Il mestiere dello scrittore è piuttosto strano, generalmente prevede che tu passi intere giornate in casa, isolato, provando a tirare dei fili che dovrebbero poter arrivare a più gente possibile, complice la fantasia. Quasi un controsenso in termini, isolarsi per cercare una via comunicazione col mondo, che può a volte avere delle eccezioni, nel momento in cui lo scrittore decide, hemingwayanamente, di andare a vivere in prima persona le storie che intende raccontare. Eccezione nell’eccezione, quando lo scrittore si trova a raccontare non solo una propria esperienza, ma una propria esperienza eccezionale, o il suo aver preso parte a un evento eccezionale.

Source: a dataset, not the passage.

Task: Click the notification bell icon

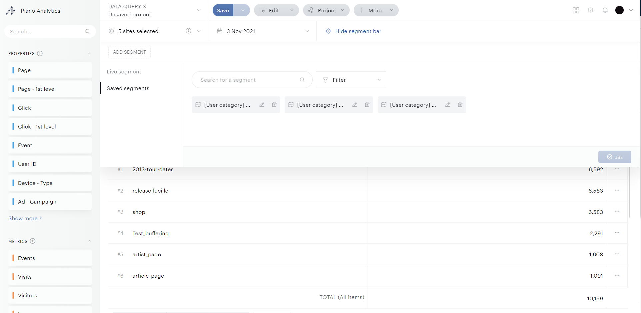Action: [x=605, y=10]
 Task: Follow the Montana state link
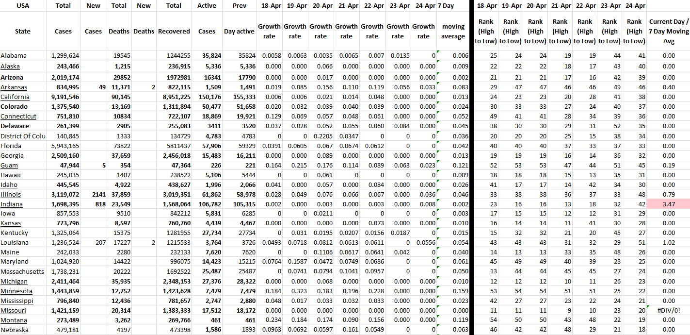pyautogui.click(x=14, y=320)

Questo è successo, e “Vasco Mondiale al Modena Park- La tempesta perfetta” prova a raccontare il più grande concerto a pagamento al mondo di un singolo artista dal punto di vista dei due autori, Vasco Rossi e mio, che ora mi trovo a raccontarvi in poche righe questa esperienza. Per chi vive di parole non c’è niente di più frustrante della consapevolezza che basta un numero a vanificare ogni proprio sforzo di dire l’essenza di un fenomeno. Ma l’idea che il primo luglio 2017 duecentotrentamila persone siano accorse da ogni angolo d’Italia per rendere il parco Enzo Ferrari di Modena location dell’evento epocale della musica italiana è più forte di qualsiasi frase. Duecentotrentamila persone. Provate a pensarle. Provate poi a pensare di radunarle in un posto altrimenti considerato periferico, radunateli senza problemi, a pochi giorni dalla strage di Manchester al concerto di Ariana Grande e a un mese dai tristi fatti di Torino.

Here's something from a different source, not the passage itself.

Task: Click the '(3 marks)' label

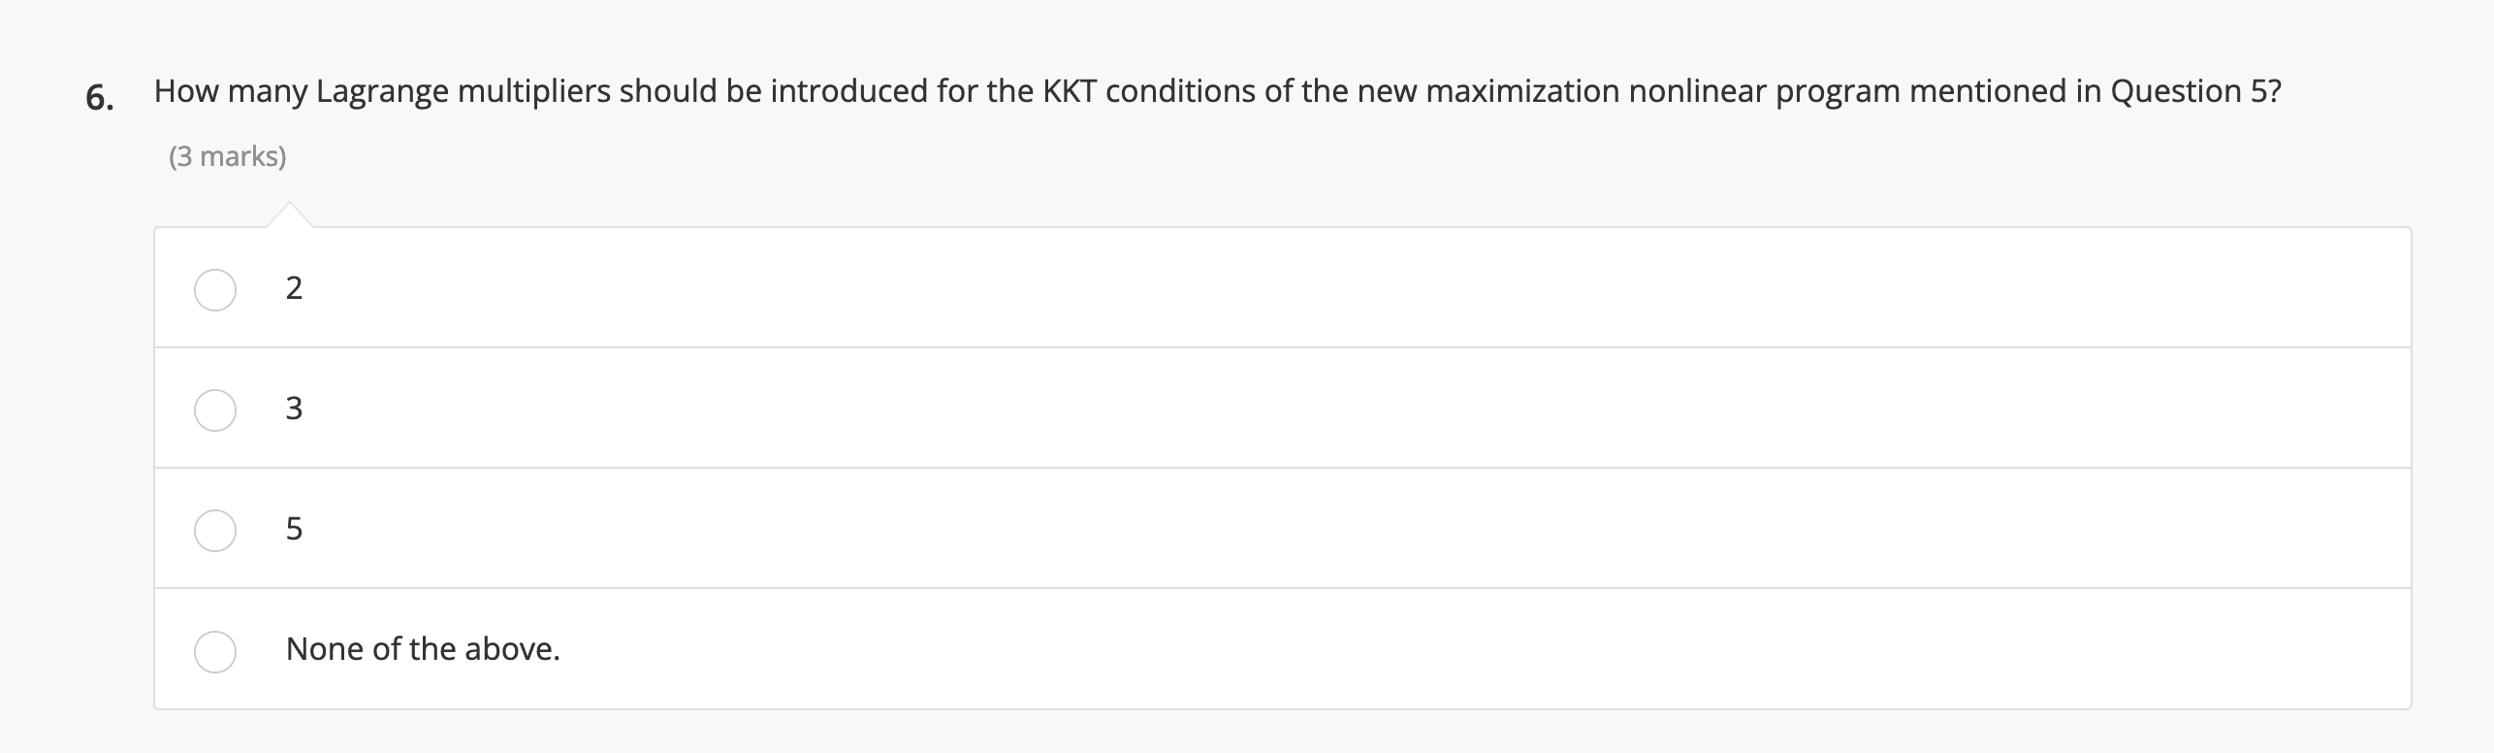Action: tap(228, 156)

Fateli entrare ordinatamente in un parco, sottoposti a controlli certosini, fateli stare tutto il giorno sotto il sole, magari, sempre più assiepati. Ecco, provateci, e provate a pensare cosa sia stato tutto questo per Vasco, nato a Zocca, neanche cinquemila abitanti, e ora rockstar italiana per antonomasia. Questo è stato Modena Park, e molto altro. Una impresa epica, degna di un eroe greco o latino, così ho provato a raccontato al alternando le mie sensazioni, i miei appunti, il mio reportage, alle parole di Vasco, partendo da quando Modena Park era solo una intuizione, via via, fino all’ideazione della scaletta, alla partenza dell’organizzazione logistica, di quella tecnica, alla costruzione di una nuova struttura per la vendita dei biglietti, dopo il casino del secondary ticketing. Una avventura epica.,una grande festa che ha visto una folla oceanica cantare, ballare, commuoversi, tutti guardati in faccia, uno per uno, da Vasco. Modena Park. Il libro, corredato da tantissime foto inedite, è il documento di un evento unico, il racconto fedele e emozionale di un grande evento sociale e artistico.

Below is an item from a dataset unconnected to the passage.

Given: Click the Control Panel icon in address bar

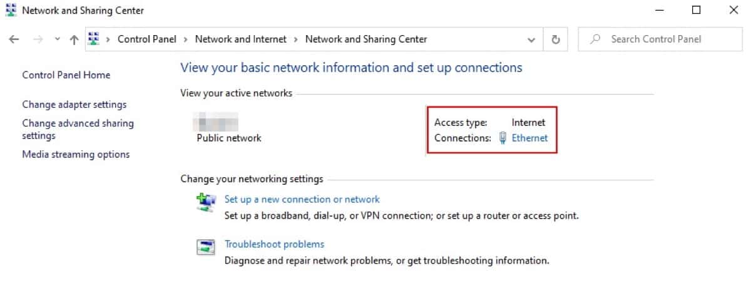Looking at the screenshot, I should coord(95,39).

Duecentotrentamila persone che danno vita a una messa laica. Anzi, duecentotrentamilaeuno persone. Anche se… “Io quando sono sulle scalette che portano il palco comincio a sentire tutta l’energia che mi manderete addosso, l’energia che poi io devo essere in grado di rendervi durante il concerto, ma sento anche paura, molta paura. Non me ne vado solo perché non posso farlo, se no scapperei lontano.”

Ma Vasco poi quelle scalette le sale sempre tutte e ogni volta è una festa, a Modena Park una festa esagerata. E siccome a far festa ci si trova bene, ieri, incontrando un gruppo selezionati dei suoi fan a Bologna, per presentare il libro e il film che Pepsy Romanoff, regista anche dell’impianto visivo del Modena Park porterà nei cinema a dicembre, Vasco ha annunciato bruciando tutti i rumors, le prossime date, quelle del l’atteso VascoNonStop Tour 2018. Sette date, ha detto, su cinque città: Torino, Padova, Roma, Bari e Messina. Data zero non ad Ancona, ma a Lignano. “Niente Milano, perché,” ha detto, “è l’assenza a alimentare il desiderio.
Che ci attenda un 2019 da record con cinque, sei San Siro di fila?